江戸が始まる1600年代から幕末、明治に東京になり、戦前、戦後を経て現代の東京になるまでの歴史を建築とアートの視点から見ていくもの。

前半は、日の出桟橋から船で出発し、東京港湾、隅田川、日本橋川まで行き、ぐるっとお台場の外を回って戻ってくる1時間半のコース。都市史の解説と、ナラティブな朗読のセットが心地よい!
後半は、このお二人によるダイアログ(対話)でしたー。


東京の水辺からもう一つの東京を想像する、クルーズツアー

ツアーの報告は、SHIBAURA HOUSEの公式ページに出されています。
前半のクルーズツアーはこちら

後半のダイアログパートはこちら


特に、史実として面白かった部分を紹介します。
※自分のメモで裏取りしてないので間違いがあったらすみません。。

江戸時代の東京(江戸)


江戸幕府になる前の徳川家は、一介の武将の一人。
戦国時代は、他の大名に負けないため都市づくりが必要だった。当時は神田川や隅田川を天然の城壁として使っていた時代である。

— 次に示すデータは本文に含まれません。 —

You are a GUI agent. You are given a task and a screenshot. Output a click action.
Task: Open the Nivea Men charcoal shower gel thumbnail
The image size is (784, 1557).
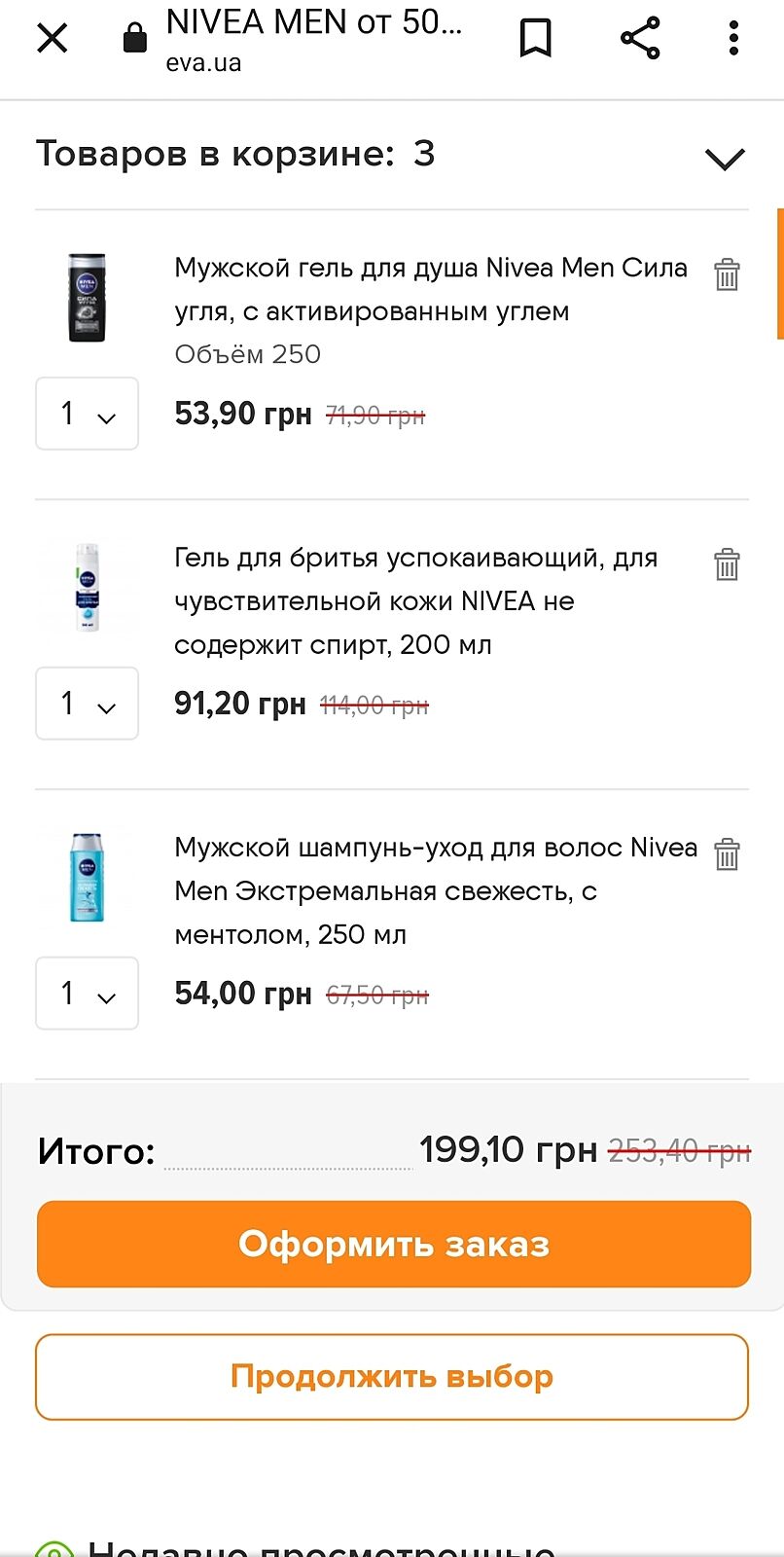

江戸時代になり、徳川家が日本を天下統一すると、戦は終結。河川を防護壁として使う必要性がなくなる

江戸の大火で焼失したのをきっかけに、物流網としての河川を整備していく。

以下、「古代で遊ぼ」さんのページに、1643年頃の江戸の市街図があったので引用します。

霊岸島 (れいがんじま)の埋立

当時、日比谷地域を埋立する段階。
1600年頃から 霊岸島 (れいがんじま)の埋立が始まっていく。
霊岸島 (れいがんじま)とは、「日本橋川」・「亀島川」・ 「隅田川」に囲まれた「島」で、今の新川(しんかわ)のところ。

以下はグーグルマップで検索したスクリーンショットだ。赤線で囲われているところが霊岸島(新川)だ。

Googlemapのスクショ

※より気になる方は、こちらのページも参考になる。

この頃から、日本橋エリアが町人の街として発展していく。
新川のところにあるのが石川島。

南高橋(南側に亀島川水門が隣接する)

河川を使って全国から船でモノが届く。問屋街ができていく。船大工も集まる。
現在のIHI(旧社名:石川島播磨重工業)の母体である石川島造船所の発祥の場所である。

こちらIHIの創業の沿革。1853年に、ペリー来航で欧米列強への対抗に迫られた幕府が作った造船会社と記載がある。

この辺りは幕末には勝海舟の海軍学校もあったとか。
船は南高橋の水門あたりから亀島川へ入り、日本橋の方まで上がっていきます。

以下の写真では「日本橋」の橋下。この黒いススは関東大震災の時の焼け焦げた跡とのこと。

日本橋の下を通過

長い間港がなかった東京

明治になり鎖国が解け、全国各地の海港がそのまま国際貿易の港に転身する中、東京だけは江戸港から東京港になれない。
首都東京に港を作る話が持ち上がるが、横浜港が反対する。

横浜にとってはすぐ近くに港ができると負けてしまう。そこで東京は戦後まで建前上は「港湾」のない街として発展していく。

東京湾側へ

月島

ちなみに、明治に埋立地としてできた月島。

月島にある #住吉神社。
東京湾の埋め立て地で、神社があるのは住吉神社が最後とのこと。これより後にできたところは新しいので、神社は立っていない。神社があるというのは、古くからその土地にあるから。

既成事実の積み重ねで作った東京港


横浜の反対もあり、表立って港湾開発の出来ない東京。それでも物資は集まる。
そこで、港湾港ではなく河川港として発展を遂げていく。
河川は川のこと。港湾は海。
そのため、この東京湾の埋め立て地は、戦後になるまでは法律上は「川」として扱われていた。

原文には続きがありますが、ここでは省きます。